Le grand Paris

International Request for Quotes - Workshop
In collaboration with Laura Pandelle, Isabelle Daëron, Raphaël Daufresne, Laurence Dupuis, Xiao Yu Lou, Pierre Cloarec, Célia Rossi, Solène Borrat.
Atelier Jean Nouvel 2008.

How to picture a "Greater Paris"?
The diversity of the space and its use is such that it is hard to tackle common ground between the inhabitants and what might the collective figures gather in a shared metropolitan identity. In an attempt to answer, the Jean Nouvel agency considers a new "slice" of suburban fabric: a straight line from Orly airport to the forest of Senart, a route that crosses all types of urbanized spaces, housing estates, former villages, large developments, industrial areas, road and rail infrastructure, plains, slopes and a river, the Seine.
After an assessment of places and customs, all possible techniques from drafting and watercolor to photography and video, from geographical mapping to satellite view, we devise a particularly novel representation trial, through all these materials together: The “Grand-Paris” is a purposefully represented balance. We study three scopes:
Benchmarks
The landscape of the Grand Paris has benchmarks approved by a peri-urban area - signs, signals, tracks, etc.. - Implicit and benchmarks, landscape elements adopted as indicators tracked by the inhabitants.
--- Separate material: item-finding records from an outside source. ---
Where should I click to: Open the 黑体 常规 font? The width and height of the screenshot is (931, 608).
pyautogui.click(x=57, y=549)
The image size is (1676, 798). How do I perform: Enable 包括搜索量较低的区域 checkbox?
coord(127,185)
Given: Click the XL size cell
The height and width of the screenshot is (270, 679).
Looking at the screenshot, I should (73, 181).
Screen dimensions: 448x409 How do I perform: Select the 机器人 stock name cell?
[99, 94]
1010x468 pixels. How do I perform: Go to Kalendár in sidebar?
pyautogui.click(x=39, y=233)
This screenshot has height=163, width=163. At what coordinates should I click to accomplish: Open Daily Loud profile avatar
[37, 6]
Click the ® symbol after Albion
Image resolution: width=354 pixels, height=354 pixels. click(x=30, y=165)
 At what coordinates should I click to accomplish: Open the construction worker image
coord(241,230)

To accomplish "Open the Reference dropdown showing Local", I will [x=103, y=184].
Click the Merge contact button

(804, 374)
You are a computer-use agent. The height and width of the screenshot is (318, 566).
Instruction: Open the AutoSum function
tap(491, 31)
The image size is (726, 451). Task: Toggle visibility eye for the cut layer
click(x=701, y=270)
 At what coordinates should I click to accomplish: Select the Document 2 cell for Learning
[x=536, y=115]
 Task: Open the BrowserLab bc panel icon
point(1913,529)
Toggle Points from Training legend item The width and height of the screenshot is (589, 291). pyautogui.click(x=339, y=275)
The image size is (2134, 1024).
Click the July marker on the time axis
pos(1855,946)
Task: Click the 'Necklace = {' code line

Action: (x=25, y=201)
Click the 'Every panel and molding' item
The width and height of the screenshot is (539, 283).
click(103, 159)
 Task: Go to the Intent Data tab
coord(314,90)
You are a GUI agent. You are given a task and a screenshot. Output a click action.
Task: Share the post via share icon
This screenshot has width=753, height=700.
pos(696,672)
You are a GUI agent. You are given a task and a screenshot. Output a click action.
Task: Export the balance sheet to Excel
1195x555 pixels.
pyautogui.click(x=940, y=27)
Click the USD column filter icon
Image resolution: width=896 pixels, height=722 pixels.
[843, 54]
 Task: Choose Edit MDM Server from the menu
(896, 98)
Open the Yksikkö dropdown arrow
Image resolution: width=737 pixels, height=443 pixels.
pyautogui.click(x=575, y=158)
These reflect the proximity between the morphology of the territory and the daily life of its people.These indices are complemented by ad hoc types of places that distinguish the individual's relationship to space in Greater Paris: communication channels and intersections are traffic conditions and the extent of the elasticity of the territory .
Nature
Infrastructures and traffic though them are fauna and flora in a special nature suburban context.This "urban nature", perceived across the landscape, balances out with “natural nature” adopted by inhabitants and that we will call "domesticated nature". It deals rather with the relation of the individual to nature.
Ownership / Piracy
Marking a territory with an appropriate identity or diverting it to assign it another function is the final research angle of this analysis.This diversion point, which occurs in a "social and conventional" manner through events such as flea markets, block parties, etc., is also found at a smaller scale, in implicit social interactions among residents: dropping bulky everyday items at the base of a particular lamppost. These places,becoming relay points between the inhabitant and the collective space management, constitute a special appropriation of the territory.